WHAT TO PRODUCE
Edit the rows starting at the line containing "You are a computer-use agent." and ending at the last row, replacing "screenshot" with "screen capture" and keeping everything else unchanged. Leave the pictures out of the result.

DATA TO USE

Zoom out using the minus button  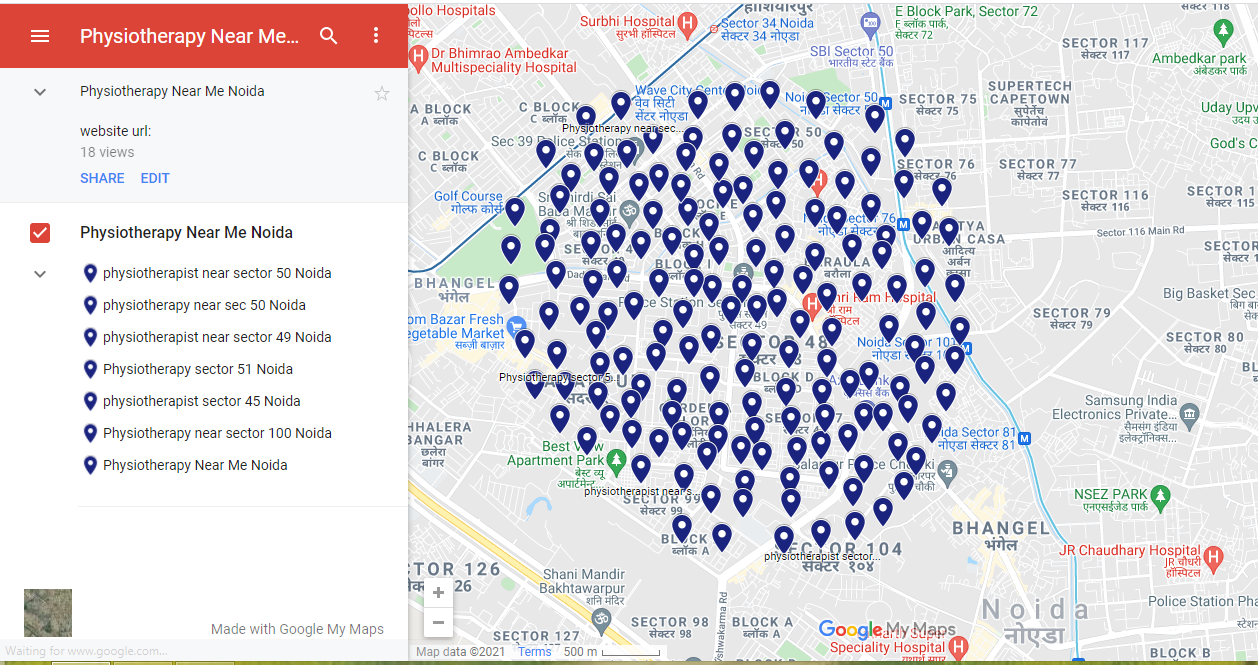[x=438, y=622]
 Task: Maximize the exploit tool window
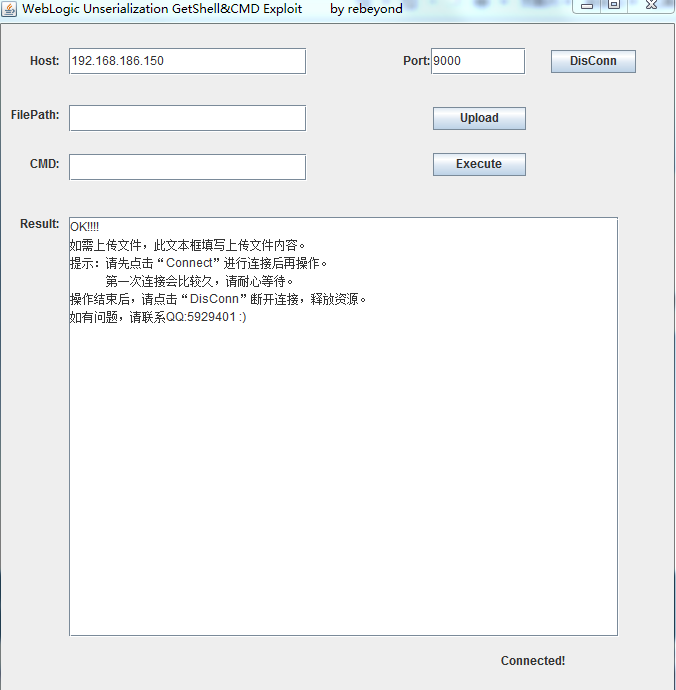(614, 5)
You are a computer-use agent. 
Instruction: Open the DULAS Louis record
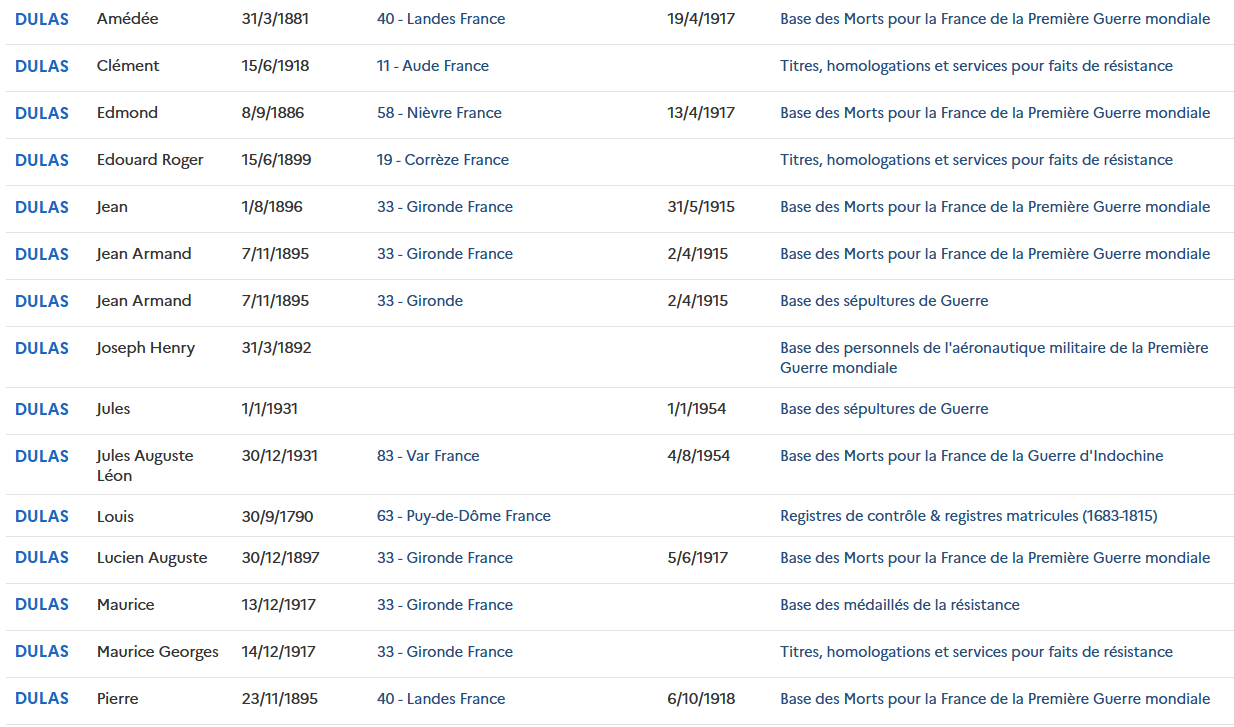click(42, 517)
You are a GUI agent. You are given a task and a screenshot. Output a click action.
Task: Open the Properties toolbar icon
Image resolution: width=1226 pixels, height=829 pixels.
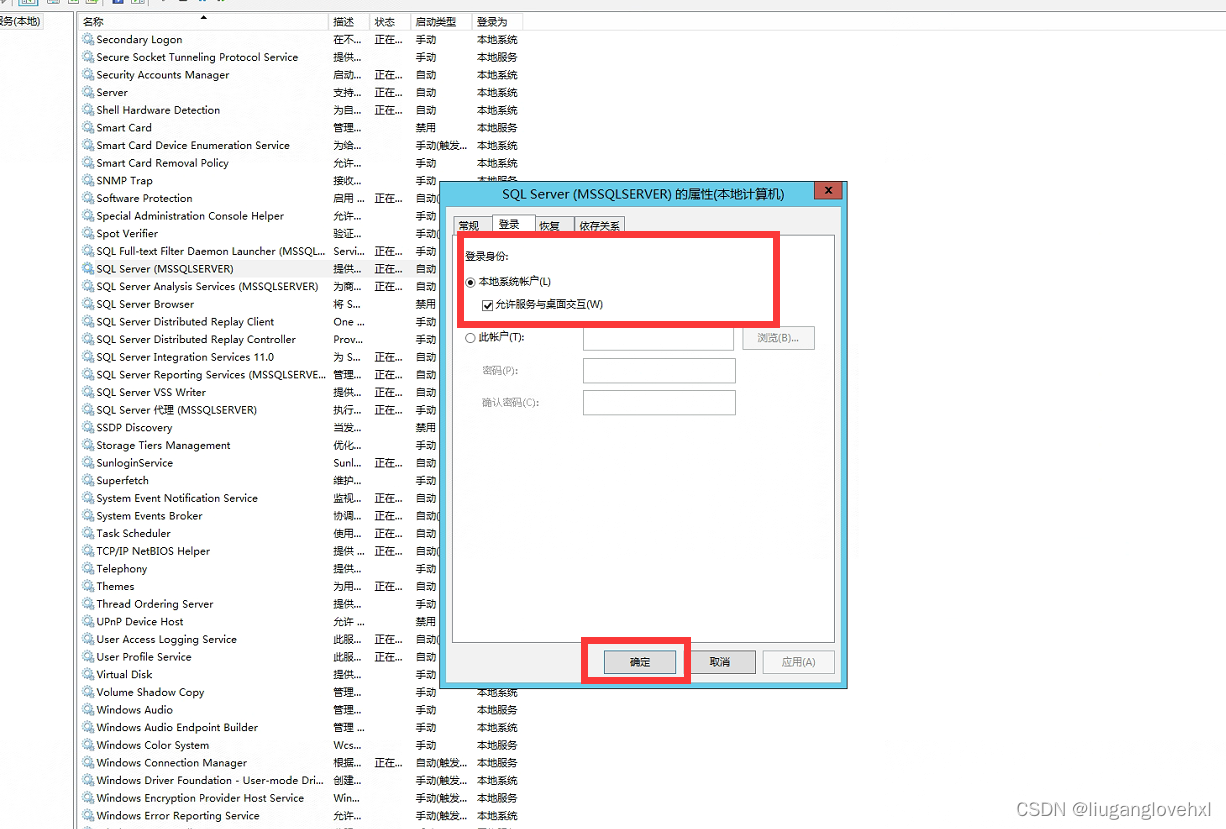coord(53,4)
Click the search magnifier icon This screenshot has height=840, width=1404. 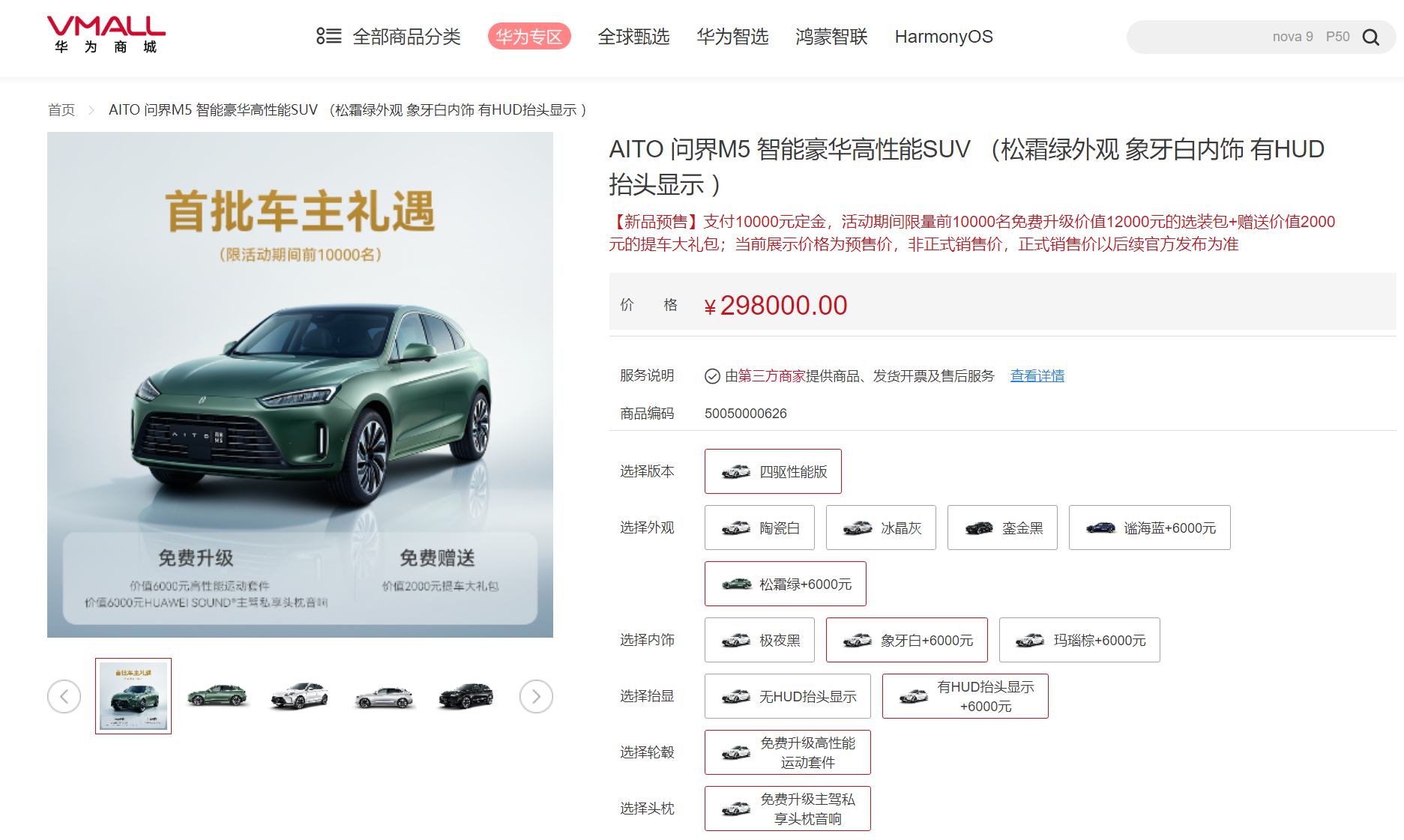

PROBLEM SOLUTION
You are a computer-use agent. 
Instruction: Open the DULAS Louis record
click(42, 517)
You are a GUI agent. You are given a task and a screen capture. Output a click action.
Task: Open the Properties toolbar icon
Image resolution: width=1226 pixels, height=829 pixels.
coord(53,4)
Click the search magnifier icon This screen capture has height=840, width=1404. 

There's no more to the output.